[TowerTalk] Tower grounding

K8RI K8RI-on-TowerTalk at tm.net
Thu Jul 18 08:30:12 EDT 2013


On 7/18/2013 12:40 AM, Jim Lux wrote:
> On 7/17/13 6:55 PM, David Gilbert wrote:
>>
>> Your hysterics aside, almost all of that is patently false, and in most
>> locations is directly contrary to code.  You really need to study what a
>> Ufer ground is and why they work.
>>
>> By the way, this same old wives tale comes up every so often here and on
>> other forums, and each time it does I spend about a half hour doing
>> Google searches to find any documented instances of a block of concrete
>> exploding because of steam expansion from a lightning strike.  I have
>> found TONS of discussion and endless repetitions of the same old
>> exhortation you just made, but not a single first hand account of
>> exploding concrete due to steam.  Concrete is quite brittle and
>> fractures easily, and I could far better imagine that the intense
>> thermal shock generated by a lightning hit would instead be the
>> culprit.  I have indeed witnessed first hand a lightning strike blasting
>> a chunk out of solid granite rock alongside the road I was driving on
>> (scared the hell out of me), and I guarantee that rock was dry as a bone.
>>
>
> I would agree here.  I've seen lightning damaged concrete, but there
> were no conductors anywhere near it. It was a strike in the middle of a
> concrete pad.  The damage was pretty minor.  You'd do more damage
> beating on it with a hammer.
>
> I've seen spots on metal where the stroke apparently attached (e.g. the
> tippy top of a pointed lightning rod).
>
> I think that to do serious mechanical damage, there has to be a set of
> circumstances for the lightning current that are somewhat unusual.

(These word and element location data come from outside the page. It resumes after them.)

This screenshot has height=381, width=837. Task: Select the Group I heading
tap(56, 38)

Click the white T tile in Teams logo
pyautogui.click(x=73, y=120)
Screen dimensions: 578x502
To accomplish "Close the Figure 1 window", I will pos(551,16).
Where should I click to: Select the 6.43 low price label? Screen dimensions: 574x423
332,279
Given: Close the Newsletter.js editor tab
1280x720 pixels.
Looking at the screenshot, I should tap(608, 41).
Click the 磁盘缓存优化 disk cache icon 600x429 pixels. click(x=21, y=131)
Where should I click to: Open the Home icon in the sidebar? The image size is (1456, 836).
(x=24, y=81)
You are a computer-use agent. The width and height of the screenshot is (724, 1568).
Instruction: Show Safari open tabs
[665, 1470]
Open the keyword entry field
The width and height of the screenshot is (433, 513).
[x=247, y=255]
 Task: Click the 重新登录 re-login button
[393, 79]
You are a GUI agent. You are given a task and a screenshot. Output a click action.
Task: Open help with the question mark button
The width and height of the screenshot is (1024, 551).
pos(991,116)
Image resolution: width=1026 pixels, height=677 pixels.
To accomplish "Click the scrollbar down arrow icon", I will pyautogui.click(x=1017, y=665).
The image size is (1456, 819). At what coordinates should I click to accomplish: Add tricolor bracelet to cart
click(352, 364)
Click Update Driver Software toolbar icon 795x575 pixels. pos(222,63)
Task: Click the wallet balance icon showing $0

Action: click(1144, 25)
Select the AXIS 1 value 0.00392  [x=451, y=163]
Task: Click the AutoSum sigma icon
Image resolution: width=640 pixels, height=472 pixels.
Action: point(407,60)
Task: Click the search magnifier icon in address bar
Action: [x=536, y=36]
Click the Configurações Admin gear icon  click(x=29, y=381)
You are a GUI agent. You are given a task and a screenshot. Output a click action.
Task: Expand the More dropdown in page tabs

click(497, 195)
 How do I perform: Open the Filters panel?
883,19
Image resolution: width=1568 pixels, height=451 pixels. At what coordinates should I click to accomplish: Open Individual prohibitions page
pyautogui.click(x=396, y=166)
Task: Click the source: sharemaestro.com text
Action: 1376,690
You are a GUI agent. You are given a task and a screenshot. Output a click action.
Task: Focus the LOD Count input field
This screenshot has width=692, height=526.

As I said the tower here took at least 17 hits. There was mechanical 
damage on only one hit.  It blew all the water proofing off the 
connectors and removed all the silver plating. No other physical damage 
was visible.  All the antennas were fine.  There were large chunks of 
the weatherproofing laying on the ground. They all looked like pieces of 
expanded metal.

I also lost a 2-meter rig and computer

This was early on before all the grounding was in, but I doubt if that 
would have made any difference on the mechanical damage. Since all the 
grounding system was finished the tower took most of the hits and I've 
had no damage to equipment and nothing visible "up there".



>
> You need a sort of moderate resistance.. if the resistance is low
> enough, then it just conducts the tens of kA and gets warm.  Something
> like damp sand, though, is resistive enough that you get a lot of
> dissipation, and it fuses the sand.  It's a fairly narrow range of
> resistivity though.. I was trying to make fulgurites in my backyard with
> a big capacitor bank, and it's hard work.
>
> Something like a tree is going to get damaged: you have a resistive
> layer but still conductive damp layer under the bark.  The current
> flows, the thermal capacity is small, so it gets hot quick, boiling the
> water, etc.

We had about a 30' pine tree across the road take a hit and literally 
explode, leaving about a 3' stump. The longest piece was about 3 or 4 
feet long.  It was stuck in the ground about 30 to 40 feet from the 
stump. It was in so deep we couldn't pull it out, but had to dig it out. 
That neighbor had no damage, but the one on the other side of him lost 
most of the appliances in the house and his well, telephone and breaker 
panel.  It never touched the tower with the top of the array at 130' 
which was closer to the tree than the neighbor that had all the damage.


73

Roger (K8RI)

>
> Wooden structures are probably similar...
>
> Things where there's a spark gap that arcs over is also a problem: now
> you've got a concentrated heat source.